Un trocito de papel, y otro, y otro y así hasta ¡600 millones! de trocitos de papel. Recomponerlos uno a uno, juntar esas minúsculas piezas como si fuera un puzle colosal y tratar de descifrar su significado es el sueño de Bertram Nickolay, un ingeniero alemán de 58 años decidido a desvelar los trapos sucios de la Stasi, la temible policía secreta de la ex República Democrática Alemana (RDA) que, tras la caída del Muro, se empleó a fondo en la destrucción de documentos muy comprometedores. Para ello, Nickolay y su grupo de ayudantes diseñaron un complejo programa informático que se encuentra instalado en un ordenador gigante en una dependencia secreta del instituto Frauenhofer IPK de Berlín. Cuando algún periodista curioso pide autorización para fotografiar la máquina recibe una respuesta amable pero categórica. El acceso está prohibido porque en ese enigmático lugar se está reescribiendo un capítulo de la historia reciente de Alemania, que aún despierta recelo y animosidad.
El software de Nickolay fue bautizado como 'epuzler', un nombre que define a la perfección la hazaña que tiene por delante su grupo de trabajo. Si el ingeniero tiene éxito en su titánica labor, la reconstrucción de ese puzle de 600 millones de trocitos de papel puede arrojar muchas luces sobre los métodos de trabajo de la Stasi, los pecados cometidos por el régimen y el nombre de sus agentes infiltrados en las más altas esferas de los países enemigos de la RDA. De momento hay un plan piloto en el que Nickolay tiene por delante el desafío científico de reconstruir, en el plazo de doce meses, el contenido de 400 sacos repletos de papelitos que fueron recuperados de la central de la Stasi en Berlín. «Si todo resulta bien, el Parlamento federal deberá decidir si existe interés en digitalizar y reconstruir el contenido de miles de sacos que fueron rescatados en enero de 1990», explica el ingeniero.

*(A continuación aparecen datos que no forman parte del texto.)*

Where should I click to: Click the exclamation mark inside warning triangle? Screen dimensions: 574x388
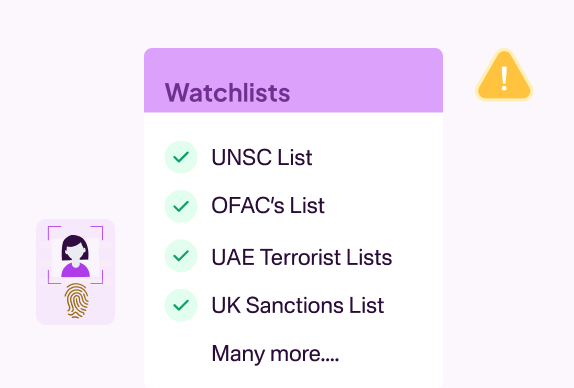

El doctor Nickolay se niega a revelar el coste de la fase piloto, pero admite que en la reconstrucción del contenido de los 400 sacos trabajarán 20 personas. «El programa es único en el mundo», confiesa con orgullo el ingeniero.
En una habitación del cuarto piso del instituto Frauenhofer y que es utilizada como sala de exhibición, Nickolay muestra a este periódico cómo funciona el software que empezó a diseñar en su cerebro a mediados de los años 90. El scanner memoriza tamaño, color, letra y grosor del papel y el contorno de los trocitos. La información es enviada al ordenador, que, con la ayuda del programa 'epuzler', selecciona las minúsculas piezas del puzle para luego iniciar la reconstrucción. En segundos, aparece en un monitor la página en su versión original.
Corrían los años 90 y Bertram Nickolay tenía 45 años cuando vio en televisión un reportaje que mostraba el trabajo de un grupo de artesanos que armaban con paciencia infinita puzles de papel en una pequeña oficina oficial en Zirndorf, una localidad cercana a Nuremberg. «Pensé que armar ese puzle gigantesco podría ser un gran desafío para mi división y también para arrojar un poco de luz sobre los métodos siniestros de la Stasi», comenta al recordar el inicio de la gran aventura.
El Gobierno alemán había ordenado, en febrero de 1995, iniciar la reconstrucción manual del contenido de unos 16.000 sacos repletos con restos de documentos secretos de la Stasi y que fueron destruidos en los días posteriores a la caída del Muro de Berlín. Las imágenes que mostraban a los artesanos fascinaron al ingeniero.